An anderen Tagen schien es, als würde der Boden alles verschlingen, es wie Treibsand in die Tiefe ziehen. Die verfüllten Grubenschächte, die bekanntermaßen hier einstürzten, bewiesen, dass der Untergrund die Fähigkeit besaß, sich zu bewegen, dass er ein durchlässiges und amorphes Gebilde mit einem Eigenleben war. Deshalb galt der Wald jetzt als Gefahr und war dauerhaft für die Öffentlichkeit gesperrt.

Dieser Bereich gehörte nun den Nesseln und dem Efeu. Der Wald gehörte dem Springkraut und dem Kreuzkraut und den Tieren.

Der Junge hatte da oben Rehe und Füchse gesehen. Er hatte ein brütendes Rabenpaar gesehen, Eulen, Dutzende Eichhörnchen und Kaninchen und einmal, in der Abenddämmerung, einen Dachs. Am verbreitetsten waren die Ratten, die in den Spalten und Hohlräumen der Müllhalde nisteten. Anfangs waren sie von weggekippten Eimern mit Fett aus der Schulküche und stinkenden Schlachtereiabfällen angelockt worden, jetzt tummelten sie sich in einem Reich, wohin sich kaum einmal ein Mensch verirrte.

Es gab noch immer Dinge, die von den wenigen gefunden wurden, die nach ihnen suchten, Artefakte einer sich verändernden Welt. Alte Uhren und Einmachgläser und Murmeln und Kinderwagenräder, mit denen der Junge sich eine Seifenkiste bauen konnte, oder Wäscheständer und verrostete Fahrradketten, die als Waffen taugten, oder Teetabletts zum Rodeln, wenn es schneite. In einem Karton unter seinem Bett bewahrte er seine Schätze auf. Münzen und Glasperlen und ein großes Taschenmesser, die Klinge schartig und grün angelaufen.

Der Junge ging zum äußersten Ende der Müllhalde. Mit einem Stock stocherte er in der Erde. Er sah Sprungfedern und verfilzte Lappen mit Blümchenmuster und gebrochene Knöpfe. Er sah noch mehr Flaschen, umgedreht. Sie erinnerten ihn an Straußenvögel.

Er trat zwischen die Plastikteile von einst nützlichen Dingen, jetzt zerbrochen und verstreut, und einen Stapel Zeitungen, zu einem kissengroßen matschigen Berg verklebt, die Farben vom Regen zerlaufen und die Wörter in die Geschichte hinein verwischt. Es gab Ballastsäcke voller Beton, in seltsamen skulpturartigen Verformungen erstarrt. Gelbe Gummihandschuhe und Dachschieferplatten. Verbogene Reifen. Leere Spraydosen. Zerbrochenes Geschirr und verzogene Tupperbehälter. Eine Rolle Polizeiabsperrband. Ein Kabelknäuel.

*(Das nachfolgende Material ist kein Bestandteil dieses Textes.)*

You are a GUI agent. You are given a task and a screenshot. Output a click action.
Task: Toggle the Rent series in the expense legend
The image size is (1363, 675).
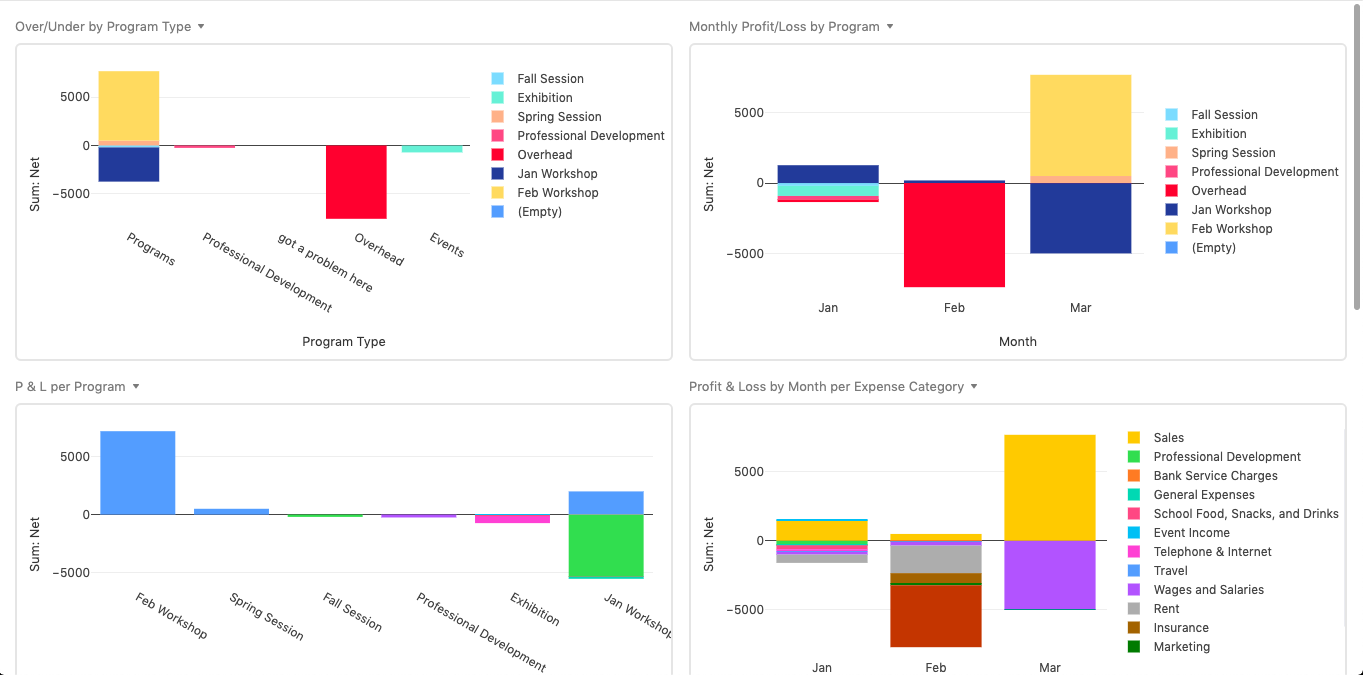pyautogui.click(x=1166, y=609)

Irgendetwas an der Form eines matten und verrosteten Metallteils, das aus der Erde ragte, weckte die Neugier des Jungen. Als er mit dem Fuß dagegentrat, gab es etwas nach, aber dabei ging sein Turnschuh auf, und er musste ihn wieder zubinden. Er versuchte erneut, es freizubekommen, und es lockerte sich weiter. Es schien Teil von etwas Größerem zu sein. Doch als er es mit beiden Händen packen konnte und ganz fest zog, als wollte er Möhren ernten, löste es sich plötzlich aus der Erde, und er taumelte ein paar Schritte rückwärts.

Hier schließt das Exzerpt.